Required action: Exactly as they appear below, repeat the lines from the one with "Viewport: 595px width, 297px height." through the one with "You are a computer-use agent. Image", and no others.

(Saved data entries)

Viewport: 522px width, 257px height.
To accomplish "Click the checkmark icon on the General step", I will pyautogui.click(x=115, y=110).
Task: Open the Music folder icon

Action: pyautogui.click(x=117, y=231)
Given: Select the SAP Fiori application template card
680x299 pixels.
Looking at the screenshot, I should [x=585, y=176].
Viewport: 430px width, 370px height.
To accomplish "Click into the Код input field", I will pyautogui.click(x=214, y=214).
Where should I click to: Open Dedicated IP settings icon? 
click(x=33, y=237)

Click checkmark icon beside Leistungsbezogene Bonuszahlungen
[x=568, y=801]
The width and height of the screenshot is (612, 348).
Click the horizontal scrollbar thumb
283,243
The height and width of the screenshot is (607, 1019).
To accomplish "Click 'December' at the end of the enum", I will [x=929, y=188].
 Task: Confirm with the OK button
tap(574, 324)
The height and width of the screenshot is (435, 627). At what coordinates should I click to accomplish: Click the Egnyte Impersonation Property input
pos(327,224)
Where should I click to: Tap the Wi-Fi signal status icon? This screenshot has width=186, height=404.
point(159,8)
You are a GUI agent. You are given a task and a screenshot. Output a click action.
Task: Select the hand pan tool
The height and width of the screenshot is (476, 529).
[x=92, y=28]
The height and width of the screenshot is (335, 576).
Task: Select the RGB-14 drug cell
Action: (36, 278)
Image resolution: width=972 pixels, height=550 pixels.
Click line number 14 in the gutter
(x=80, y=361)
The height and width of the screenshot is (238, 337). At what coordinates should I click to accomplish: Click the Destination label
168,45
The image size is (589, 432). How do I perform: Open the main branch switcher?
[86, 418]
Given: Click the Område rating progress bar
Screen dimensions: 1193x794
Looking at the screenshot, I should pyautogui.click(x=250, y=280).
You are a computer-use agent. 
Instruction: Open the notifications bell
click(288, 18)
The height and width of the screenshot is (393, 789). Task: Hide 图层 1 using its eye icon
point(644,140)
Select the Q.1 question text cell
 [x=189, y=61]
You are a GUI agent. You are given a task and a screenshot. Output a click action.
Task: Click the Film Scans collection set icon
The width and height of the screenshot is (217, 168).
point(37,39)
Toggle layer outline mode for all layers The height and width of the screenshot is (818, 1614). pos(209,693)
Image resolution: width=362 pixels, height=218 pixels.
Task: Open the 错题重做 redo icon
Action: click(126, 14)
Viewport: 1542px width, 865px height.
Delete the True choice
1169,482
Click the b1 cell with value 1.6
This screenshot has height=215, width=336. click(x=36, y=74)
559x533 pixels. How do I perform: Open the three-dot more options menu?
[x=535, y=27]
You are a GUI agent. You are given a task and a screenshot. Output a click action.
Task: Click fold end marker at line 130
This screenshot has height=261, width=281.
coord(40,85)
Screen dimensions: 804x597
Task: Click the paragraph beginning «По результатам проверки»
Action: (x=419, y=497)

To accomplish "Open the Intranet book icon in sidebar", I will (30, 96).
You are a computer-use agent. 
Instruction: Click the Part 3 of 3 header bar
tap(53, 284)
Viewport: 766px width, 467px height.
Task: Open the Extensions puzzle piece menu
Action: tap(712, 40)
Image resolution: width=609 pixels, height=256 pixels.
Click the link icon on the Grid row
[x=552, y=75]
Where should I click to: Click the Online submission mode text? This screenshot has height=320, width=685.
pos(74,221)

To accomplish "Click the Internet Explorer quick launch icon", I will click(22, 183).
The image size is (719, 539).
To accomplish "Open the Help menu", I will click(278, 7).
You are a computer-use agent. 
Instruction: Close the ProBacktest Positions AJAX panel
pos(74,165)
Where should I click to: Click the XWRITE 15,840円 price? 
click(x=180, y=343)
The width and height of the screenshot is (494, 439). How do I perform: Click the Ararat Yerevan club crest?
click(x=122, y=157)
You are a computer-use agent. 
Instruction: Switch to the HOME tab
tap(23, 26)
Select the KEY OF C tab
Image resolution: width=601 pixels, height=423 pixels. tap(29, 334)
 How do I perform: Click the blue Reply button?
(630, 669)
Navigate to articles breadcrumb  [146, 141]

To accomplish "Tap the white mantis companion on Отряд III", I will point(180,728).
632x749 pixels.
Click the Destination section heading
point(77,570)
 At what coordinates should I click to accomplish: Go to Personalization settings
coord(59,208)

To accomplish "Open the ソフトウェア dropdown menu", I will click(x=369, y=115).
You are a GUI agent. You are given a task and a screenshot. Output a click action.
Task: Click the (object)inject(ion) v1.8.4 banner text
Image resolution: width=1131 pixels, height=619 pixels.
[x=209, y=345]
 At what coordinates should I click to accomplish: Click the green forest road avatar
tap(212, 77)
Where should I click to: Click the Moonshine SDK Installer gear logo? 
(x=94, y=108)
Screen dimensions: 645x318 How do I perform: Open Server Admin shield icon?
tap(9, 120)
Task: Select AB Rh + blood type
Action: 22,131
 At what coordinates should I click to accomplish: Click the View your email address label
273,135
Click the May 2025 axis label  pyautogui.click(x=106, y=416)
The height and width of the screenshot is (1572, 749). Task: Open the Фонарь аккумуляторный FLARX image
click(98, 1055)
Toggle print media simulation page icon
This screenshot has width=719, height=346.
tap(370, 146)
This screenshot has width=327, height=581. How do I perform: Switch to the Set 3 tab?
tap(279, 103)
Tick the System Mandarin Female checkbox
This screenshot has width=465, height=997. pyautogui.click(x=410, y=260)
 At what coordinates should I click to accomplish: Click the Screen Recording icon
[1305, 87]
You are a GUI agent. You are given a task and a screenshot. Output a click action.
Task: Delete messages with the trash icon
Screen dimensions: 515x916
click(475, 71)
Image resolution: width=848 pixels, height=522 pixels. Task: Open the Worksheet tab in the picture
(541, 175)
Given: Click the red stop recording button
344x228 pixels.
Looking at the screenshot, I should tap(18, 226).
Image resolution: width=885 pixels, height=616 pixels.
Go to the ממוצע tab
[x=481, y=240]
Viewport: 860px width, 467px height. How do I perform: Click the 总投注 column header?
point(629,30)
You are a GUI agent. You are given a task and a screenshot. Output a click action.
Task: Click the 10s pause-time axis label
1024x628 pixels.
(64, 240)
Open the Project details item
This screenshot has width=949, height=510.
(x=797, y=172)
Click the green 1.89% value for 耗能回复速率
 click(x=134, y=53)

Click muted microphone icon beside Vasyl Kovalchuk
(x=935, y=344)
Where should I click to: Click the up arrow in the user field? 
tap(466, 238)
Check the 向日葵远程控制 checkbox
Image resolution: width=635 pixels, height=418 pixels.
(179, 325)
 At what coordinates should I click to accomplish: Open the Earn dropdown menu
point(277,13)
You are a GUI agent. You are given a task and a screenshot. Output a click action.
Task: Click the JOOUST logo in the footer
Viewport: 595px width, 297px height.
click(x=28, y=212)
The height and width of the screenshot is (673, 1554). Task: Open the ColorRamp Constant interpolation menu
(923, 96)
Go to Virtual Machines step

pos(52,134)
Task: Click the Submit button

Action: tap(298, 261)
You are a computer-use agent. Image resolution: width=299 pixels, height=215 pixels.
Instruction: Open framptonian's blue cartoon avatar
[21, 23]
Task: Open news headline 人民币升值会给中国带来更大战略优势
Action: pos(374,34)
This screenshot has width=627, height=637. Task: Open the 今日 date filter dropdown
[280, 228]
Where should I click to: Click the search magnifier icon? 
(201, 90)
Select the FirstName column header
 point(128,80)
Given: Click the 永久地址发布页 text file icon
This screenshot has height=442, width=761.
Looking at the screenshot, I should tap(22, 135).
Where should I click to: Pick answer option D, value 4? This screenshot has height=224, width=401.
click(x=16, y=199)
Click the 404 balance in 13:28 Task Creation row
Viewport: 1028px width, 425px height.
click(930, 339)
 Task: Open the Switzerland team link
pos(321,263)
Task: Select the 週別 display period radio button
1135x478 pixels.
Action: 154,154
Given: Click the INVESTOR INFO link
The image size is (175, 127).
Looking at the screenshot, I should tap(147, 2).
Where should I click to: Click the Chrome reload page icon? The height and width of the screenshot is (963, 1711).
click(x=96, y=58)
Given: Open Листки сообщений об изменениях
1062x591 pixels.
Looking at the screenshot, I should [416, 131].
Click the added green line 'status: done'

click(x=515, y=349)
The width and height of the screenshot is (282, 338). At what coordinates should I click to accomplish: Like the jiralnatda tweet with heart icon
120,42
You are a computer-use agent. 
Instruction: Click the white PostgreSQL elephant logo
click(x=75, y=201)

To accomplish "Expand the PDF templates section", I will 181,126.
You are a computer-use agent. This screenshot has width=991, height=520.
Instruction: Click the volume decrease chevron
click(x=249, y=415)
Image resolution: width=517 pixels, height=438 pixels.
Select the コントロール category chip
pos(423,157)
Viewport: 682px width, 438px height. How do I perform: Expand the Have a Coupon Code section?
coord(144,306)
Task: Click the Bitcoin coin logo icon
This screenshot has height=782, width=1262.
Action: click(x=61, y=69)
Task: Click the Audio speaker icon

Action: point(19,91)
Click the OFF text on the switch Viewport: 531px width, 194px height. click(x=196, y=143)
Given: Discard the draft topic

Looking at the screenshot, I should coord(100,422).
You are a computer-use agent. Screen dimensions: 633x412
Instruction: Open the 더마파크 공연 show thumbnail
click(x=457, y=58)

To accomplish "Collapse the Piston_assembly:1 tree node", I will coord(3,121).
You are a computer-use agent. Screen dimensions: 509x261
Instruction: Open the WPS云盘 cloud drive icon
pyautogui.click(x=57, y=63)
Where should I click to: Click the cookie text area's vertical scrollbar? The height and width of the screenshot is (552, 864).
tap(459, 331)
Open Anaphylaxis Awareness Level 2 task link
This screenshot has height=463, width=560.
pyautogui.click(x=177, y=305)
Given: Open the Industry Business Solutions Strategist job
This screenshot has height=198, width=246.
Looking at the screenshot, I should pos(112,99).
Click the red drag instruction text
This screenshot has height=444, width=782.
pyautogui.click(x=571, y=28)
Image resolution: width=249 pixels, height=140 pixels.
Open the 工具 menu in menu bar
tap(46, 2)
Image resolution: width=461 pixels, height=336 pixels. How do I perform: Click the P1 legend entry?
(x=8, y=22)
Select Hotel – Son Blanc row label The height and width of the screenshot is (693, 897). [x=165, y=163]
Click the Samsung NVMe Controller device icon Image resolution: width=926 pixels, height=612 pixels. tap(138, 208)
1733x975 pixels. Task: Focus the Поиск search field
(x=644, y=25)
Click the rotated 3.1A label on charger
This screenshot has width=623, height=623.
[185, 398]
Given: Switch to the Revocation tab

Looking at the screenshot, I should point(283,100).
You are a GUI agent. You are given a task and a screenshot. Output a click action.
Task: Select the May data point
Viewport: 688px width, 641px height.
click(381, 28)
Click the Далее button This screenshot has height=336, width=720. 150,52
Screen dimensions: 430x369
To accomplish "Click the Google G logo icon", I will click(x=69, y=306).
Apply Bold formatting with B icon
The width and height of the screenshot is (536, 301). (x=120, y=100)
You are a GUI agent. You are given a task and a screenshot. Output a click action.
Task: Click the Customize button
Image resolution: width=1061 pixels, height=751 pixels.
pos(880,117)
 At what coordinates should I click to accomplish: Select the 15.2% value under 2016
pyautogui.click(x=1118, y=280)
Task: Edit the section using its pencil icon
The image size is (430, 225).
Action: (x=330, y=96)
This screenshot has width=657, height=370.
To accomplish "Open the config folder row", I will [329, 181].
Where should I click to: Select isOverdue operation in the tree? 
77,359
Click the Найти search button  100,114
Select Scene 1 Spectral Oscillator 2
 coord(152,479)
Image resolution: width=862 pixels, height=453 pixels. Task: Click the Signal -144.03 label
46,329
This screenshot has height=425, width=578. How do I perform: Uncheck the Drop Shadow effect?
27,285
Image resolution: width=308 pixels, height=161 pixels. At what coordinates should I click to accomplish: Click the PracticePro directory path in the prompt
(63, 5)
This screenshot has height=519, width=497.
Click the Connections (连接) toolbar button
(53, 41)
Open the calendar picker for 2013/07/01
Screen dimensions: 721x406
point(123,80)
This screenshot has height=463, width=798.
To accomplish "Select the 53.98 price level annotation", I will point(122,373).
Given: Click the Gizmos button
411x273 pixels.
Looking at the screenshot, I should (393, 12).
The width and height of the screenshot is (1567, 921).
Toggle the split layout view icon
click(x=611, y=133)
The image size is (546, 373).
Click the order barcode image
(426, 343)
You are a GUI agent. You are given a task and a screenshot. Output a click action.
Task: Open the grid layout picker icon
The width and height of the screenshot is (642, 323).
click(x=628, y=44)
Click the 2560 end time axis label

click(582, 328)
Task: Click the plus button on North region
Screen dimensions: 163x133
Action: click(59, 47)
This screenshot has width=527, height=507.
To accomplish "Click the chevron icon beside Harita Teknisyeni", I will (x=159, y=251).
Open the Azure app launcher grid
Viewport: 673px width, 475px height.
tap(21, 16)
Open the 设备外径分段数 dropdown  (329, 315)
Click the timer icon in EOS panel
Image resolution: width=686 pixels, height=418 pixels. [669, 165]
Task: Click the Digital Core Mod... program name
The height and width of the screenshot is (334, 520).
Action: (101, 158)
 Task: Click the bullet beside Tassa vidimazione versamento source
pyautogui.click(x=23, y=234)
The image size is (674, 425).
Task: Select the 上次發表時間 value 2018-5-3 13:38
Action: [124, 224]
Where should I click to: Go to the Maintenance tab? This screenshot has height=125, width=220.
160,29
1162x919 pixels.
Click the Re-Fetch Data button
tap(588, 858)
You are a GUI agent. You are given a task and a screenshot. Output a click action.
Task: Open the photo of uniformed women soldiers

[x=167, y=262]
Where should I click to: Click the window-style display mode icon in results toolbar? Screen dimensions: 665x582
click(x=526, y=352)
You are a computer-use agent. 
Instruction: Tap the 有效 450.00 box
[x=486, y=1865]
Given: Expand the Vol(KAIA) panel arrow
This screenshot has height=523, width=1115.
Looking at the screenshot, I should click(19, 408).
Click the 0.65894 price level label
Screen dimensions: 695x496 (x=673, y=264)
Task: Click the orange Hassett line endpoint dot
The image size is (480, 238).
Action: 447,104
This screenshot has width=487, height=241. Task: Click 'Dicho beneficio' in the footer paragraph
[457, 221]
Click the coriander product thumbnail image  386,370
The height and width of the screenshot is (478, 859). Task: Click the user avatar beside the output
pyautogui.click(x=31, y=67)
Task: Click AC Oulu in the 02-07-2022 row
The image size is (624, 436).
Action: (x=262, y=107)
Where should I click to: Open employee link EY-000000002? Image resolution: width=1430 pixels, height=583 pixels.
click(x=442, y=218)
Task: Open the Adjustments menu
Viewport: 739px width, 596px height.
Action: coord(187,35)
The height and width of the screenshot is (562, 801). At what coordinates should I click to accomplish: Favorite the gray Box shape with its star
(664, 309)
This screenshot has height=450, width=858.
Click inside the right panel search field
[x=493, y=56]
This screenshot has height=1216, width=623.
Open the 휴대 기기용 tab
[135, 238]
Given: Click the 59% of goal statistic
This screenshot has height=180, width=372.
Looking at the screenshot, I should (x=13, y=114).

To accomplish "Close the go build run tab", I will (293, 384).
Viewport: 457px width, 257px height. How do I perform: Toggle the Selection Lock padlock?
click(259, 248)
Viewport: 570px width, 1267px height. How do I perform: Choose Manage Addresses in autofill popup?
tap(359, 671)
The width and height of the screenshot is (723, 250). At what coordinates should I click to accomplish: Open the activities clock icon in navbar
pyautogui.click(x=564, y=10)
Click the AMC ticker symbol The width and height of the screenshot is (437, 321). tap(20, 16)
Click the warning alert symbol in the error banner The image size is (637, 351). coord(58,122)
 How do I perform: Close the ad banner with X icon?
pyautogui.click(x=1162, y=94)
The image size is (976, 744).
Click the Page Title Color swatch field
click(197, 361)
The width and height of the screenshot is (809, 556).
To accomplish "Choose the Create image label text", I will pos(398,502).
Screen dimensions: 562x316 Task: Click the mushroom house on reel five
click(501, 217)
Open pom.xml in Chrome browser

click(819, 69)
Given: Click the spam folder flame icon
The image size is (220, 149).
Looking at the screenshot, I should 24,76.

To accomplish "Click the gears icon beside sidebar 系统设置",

Result:
Viewport: 595px width, 297px height.
click(x=28, y=212)
The height and width of the screenshot is (673, 1554). Task: Open the ColorRamp Constant interpolation menu
(923, 96)
Go to Virtual Machines step

pos(52,134)
Task: Click the Submit button

Action: tap(298, 261)
You are a computer-use agent. Image resolution: width=299 pixels, height=215 pixels.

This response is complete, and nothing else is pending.